Among US adult inpatients administered NMBs, we observed complex relationships between patient, site, procedural characteristics, and NMB management choices as NMBA choice and active reversal options among inpatient cases changed over time.
Plain Language Summary
Neuromuscular blocking agents, medications that temporarily paralyze muscles, are used frequently during surgical procedures to facilitate intubation and patient immobility. Over time, muscle function can return spontaneously or through pharmacological reversal agents. This study looked at how the use of reversal agents in inpatients undergoing surgical procedures changed after a new reversal agent, sugammadex, became available for use in the USA in December 2015.
Medical records of 4.3 million adult patients treated with neuromuscular blocking agents (rocuronium or vecuronium) in the USA were studied.
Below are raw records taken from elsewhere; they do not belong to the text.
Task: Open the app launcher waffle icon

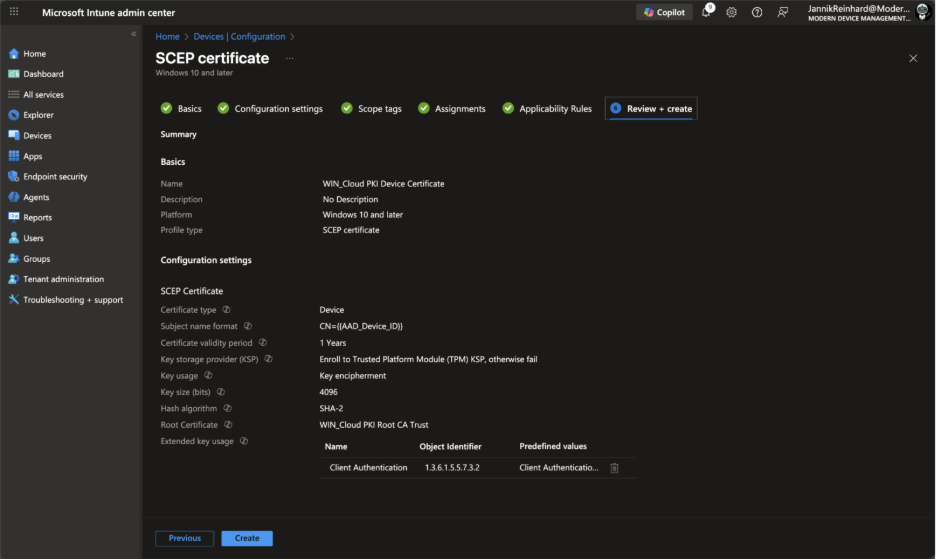Action: point(14,12)
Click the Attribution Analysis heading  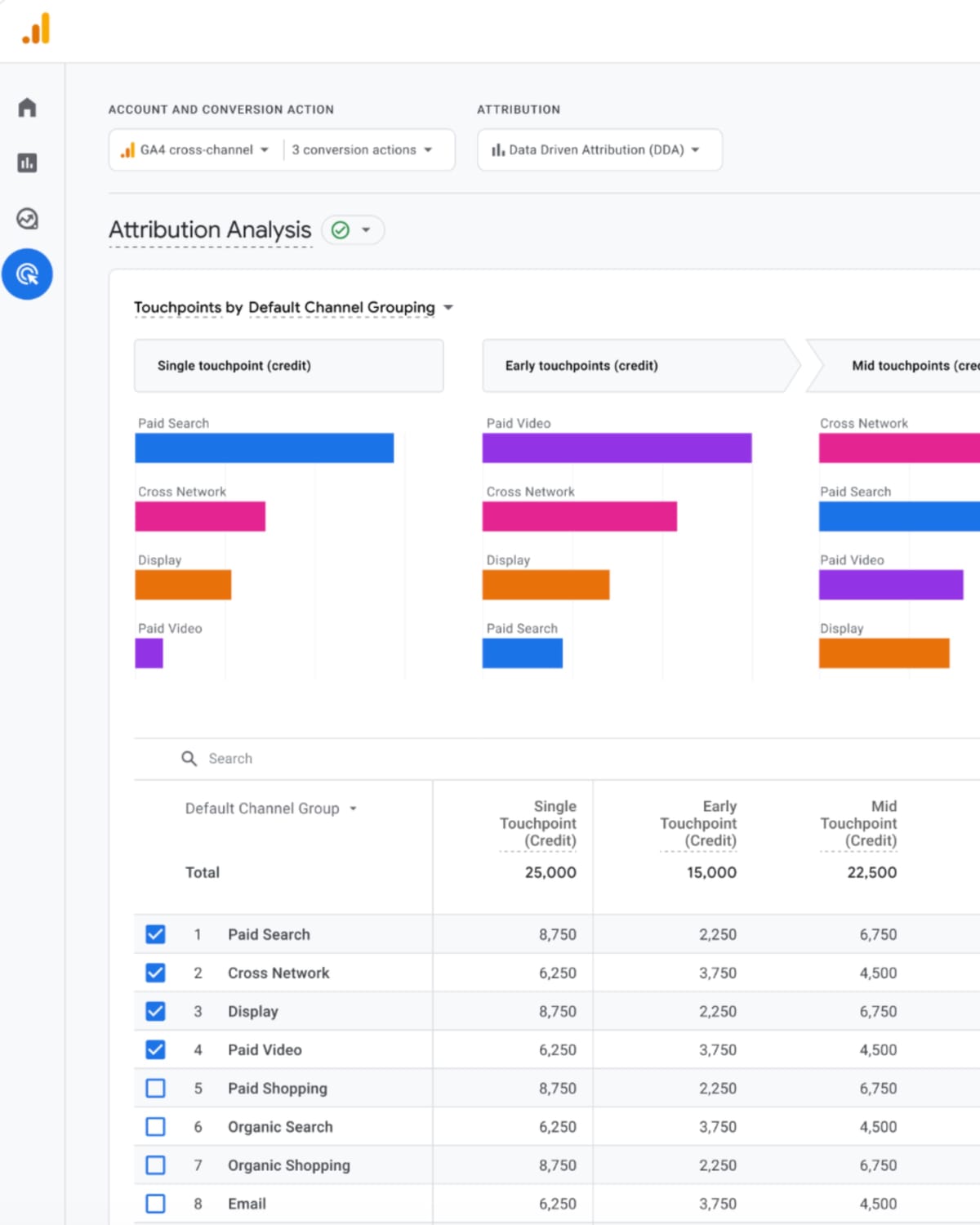pos(210,229)
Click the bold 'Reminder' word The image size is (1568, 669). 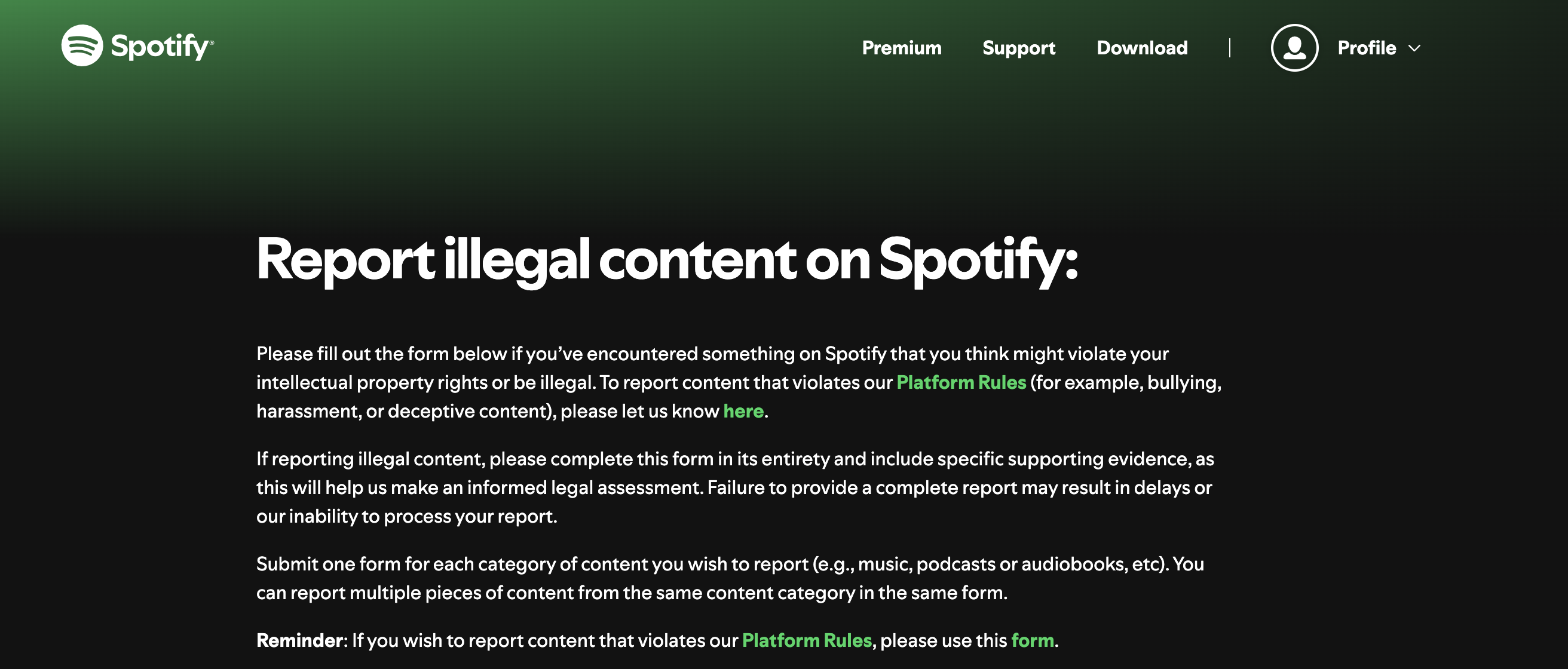pyautogui.click(x=299, y=640)
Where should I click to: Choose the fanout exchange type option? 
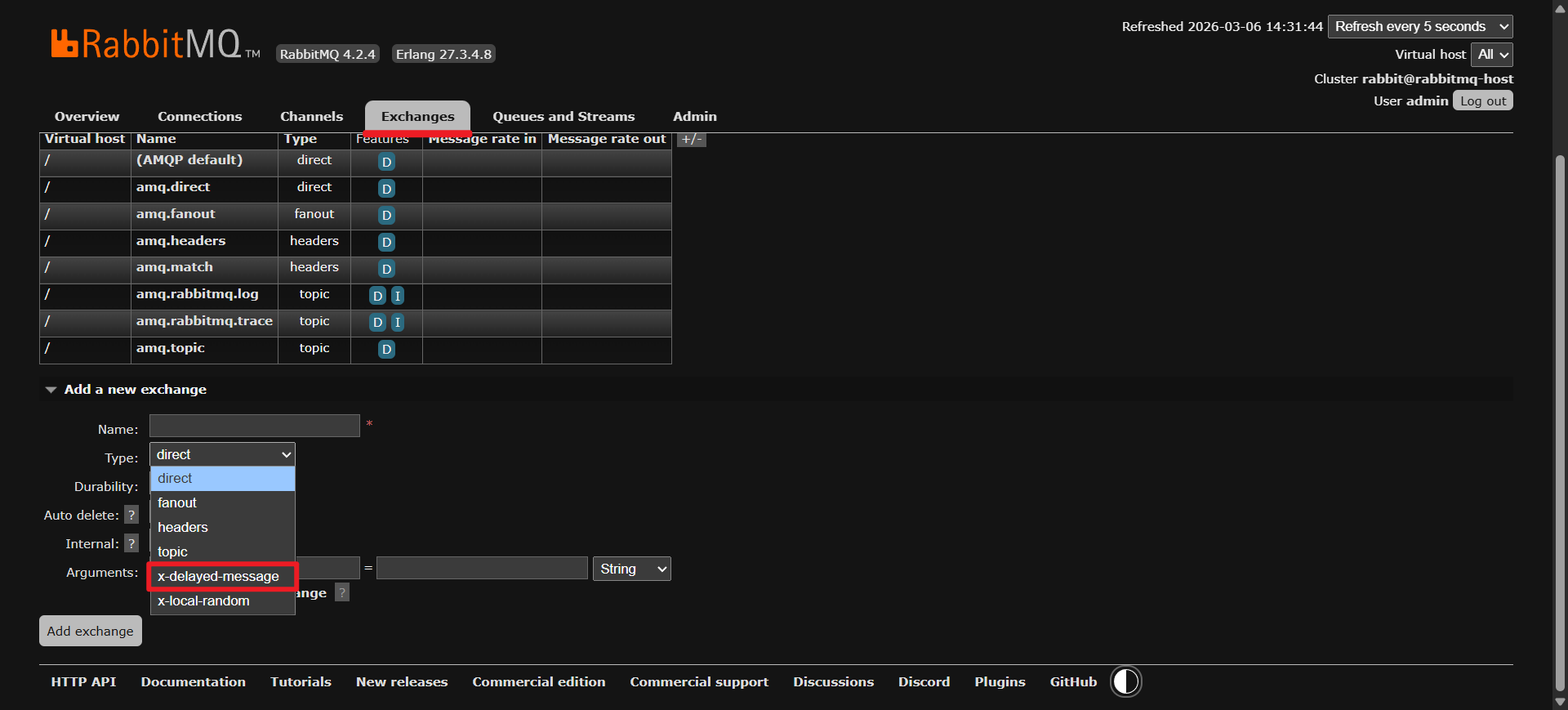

In 2014 (before sugammadex was available), one-third of patients (36%) recovered spontaneously from a neuromuscular blocking agent and two-thirds (64%) were treated with the reversal agent neostigmine. The use of both neostigmine and spontaneous recovery reduced gradually after sugammadex became available, so that by the first half of 2019, 38% of patients were treated with neostigmine and 28% of patients recovered spontaneously.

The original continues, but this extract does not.